Alsdann! Wie ich mit der Krankenkasse fertig bin, wandere ich das Stück zur Pensionsversicherungsanstalt, um meinen Pensionsantrag abzugeben. Wie gesagt: die Feststellung der Pensionsansprüche habe ich schon machen lassen, es ist alles geklärt – denke ich – ich brauche den Antrag nur abgeben, die Daten sind schon alle im System. Nein, bescheidet mich die unfreundliche Beamtin, ich muß alles nocheinmal ausfüllen! „Aber den Versicherungsdatenauszug habe ich eh beigelegt“, entgegne ich. „Nein, das genügt nicht!“ „Aber was muß ich .. Sie wissen doch eh alles!“, rufe ich aus. Zu sagen, daß ich die Feststellung der Pensionsansprüche schon gemacht habe, dazu komme ich gar nicht. Der nächste Bittsteller wird schon aufgerufen. Ich fluche noch halbherzig herum und rufe noch etwas von Schikane, aber dann bremse ich mich schnell ein, denn in psychiatrischer Behandlung zu sein und im Amt, richtiger in der Anstalt herumzubrüllen – das kann ins Auge gehen!

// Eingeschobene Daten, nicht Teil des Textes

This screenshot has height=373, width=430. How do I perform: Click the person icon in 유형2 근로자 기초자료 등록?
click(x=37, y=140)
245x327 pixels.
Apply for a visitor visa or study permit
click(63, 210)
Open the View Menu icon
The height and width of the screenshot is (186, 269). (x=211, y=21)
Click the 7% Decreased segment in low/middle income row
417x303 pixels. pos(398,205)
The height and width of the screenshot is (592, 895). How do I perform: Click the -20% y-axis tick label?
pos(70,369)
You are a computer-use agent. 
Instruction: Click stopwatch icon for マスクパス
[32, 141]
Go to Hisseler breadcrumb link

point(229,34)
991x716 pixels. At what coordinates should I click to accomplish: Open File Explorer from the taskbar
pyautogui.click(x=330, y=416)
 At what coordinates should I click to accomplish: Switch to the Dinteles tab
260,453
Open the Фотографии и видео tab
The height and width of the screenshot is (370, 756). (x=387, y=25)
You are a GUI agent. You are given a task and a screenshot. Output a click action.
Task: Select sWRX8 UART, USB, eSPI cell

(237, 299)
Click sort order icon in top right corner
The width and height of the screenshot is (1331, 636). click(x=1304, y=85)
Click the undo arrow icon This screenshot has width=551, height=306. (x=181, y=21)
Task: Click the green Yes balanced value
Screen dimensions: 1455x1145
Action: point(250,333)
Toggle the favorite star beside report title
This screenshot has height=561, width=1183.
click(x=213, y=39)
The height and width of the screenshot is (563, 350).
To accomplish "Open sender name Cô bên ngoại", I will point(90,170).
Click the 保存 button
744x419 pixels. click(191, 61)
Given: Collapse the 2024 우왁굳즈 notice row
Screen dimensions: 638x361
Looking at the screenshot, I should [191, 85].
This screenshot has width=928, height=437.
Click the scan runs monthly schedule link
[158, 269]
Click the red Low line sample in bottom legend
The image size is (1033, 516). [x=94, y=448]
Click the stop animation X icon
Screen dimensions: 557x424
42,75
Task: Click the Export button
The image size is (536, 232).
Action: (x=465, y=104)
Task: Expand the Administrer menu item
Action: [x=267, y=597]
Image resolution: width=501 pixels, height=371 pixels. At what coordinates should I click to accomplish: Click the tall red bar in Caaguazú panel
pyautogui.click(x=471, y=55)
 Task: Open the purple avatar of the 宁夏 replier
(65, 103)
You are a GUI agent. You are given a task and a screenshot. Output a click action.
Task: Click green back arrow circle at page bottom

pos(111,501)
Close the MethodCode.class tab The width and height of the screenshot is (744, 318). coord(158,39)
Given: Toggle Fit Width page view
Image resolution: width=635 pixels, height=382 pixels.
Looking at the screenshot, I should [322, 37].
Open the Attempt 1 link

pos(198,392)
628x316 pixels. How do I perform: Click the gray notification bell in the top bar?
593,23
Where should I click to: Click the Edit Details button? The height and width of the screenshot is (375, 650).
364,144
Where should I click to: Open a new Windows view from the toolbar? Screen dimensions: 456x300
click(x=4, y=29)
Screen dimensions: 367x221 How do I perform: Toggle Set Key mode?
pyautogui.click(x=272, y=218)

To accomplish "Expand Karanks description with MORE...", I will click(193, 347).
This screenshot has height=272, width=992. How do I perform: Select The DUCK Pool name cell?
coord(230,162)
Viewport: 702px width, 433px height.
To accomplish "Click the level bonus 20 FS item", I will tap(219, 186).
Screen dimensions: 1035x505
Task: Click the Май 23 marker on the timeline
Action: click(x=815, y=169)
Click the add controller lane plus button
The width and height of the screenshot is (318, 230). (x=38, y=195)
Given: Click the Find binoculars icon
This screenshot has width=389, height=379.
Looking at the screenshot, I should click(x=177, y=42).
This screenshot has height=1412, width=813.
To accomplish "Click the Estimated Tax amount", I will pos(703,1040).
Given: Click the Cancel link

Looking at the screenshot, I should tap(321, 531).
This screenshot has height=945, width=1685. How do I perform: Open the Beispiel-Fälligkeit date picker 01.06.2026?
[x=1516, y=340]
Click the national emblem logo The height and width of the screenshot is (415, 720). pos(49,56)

Muß das so sein? Nein, so muß es nicht sein. Sie hätte bei der Durchsicht meines Antrags mich einfach aufklären oder an die richtige Stelle für Beratung verweisen können. Freundlich, ruhig, professionell die nötigen Informationen geben, ohne daß man sich bloßgestellt fühlen muß. Kundenservice halt! „Wo, Herr Rumpf, haben sie mit dem Fragebogen Schwierigkeiten? Was verstehen Sie nicht? Ich (oder der zuständige Mitarbeiter) kann Ihnen alles erklären!“









(29.11.2018; ergänzt 2.12.2018)











©Peter Alois Rumpf     November/Dezember 2018    peteraloisrumpf@gmail.com

1179 Die Eingeweihten


Das rote Bandl dreht sich schon wieder – die Eingeweihten – das sind die regelmäßigen Leserinnen meiner Schublade – kennen sich aus.

Ein schöner Tag. Morgen ist der Tag des Pensionsantragstellens. Ein neuer Lebensabschnitt wird eingeleitet. Ich trink nur mehr einen (bestimmte Zahl) Cappuccino.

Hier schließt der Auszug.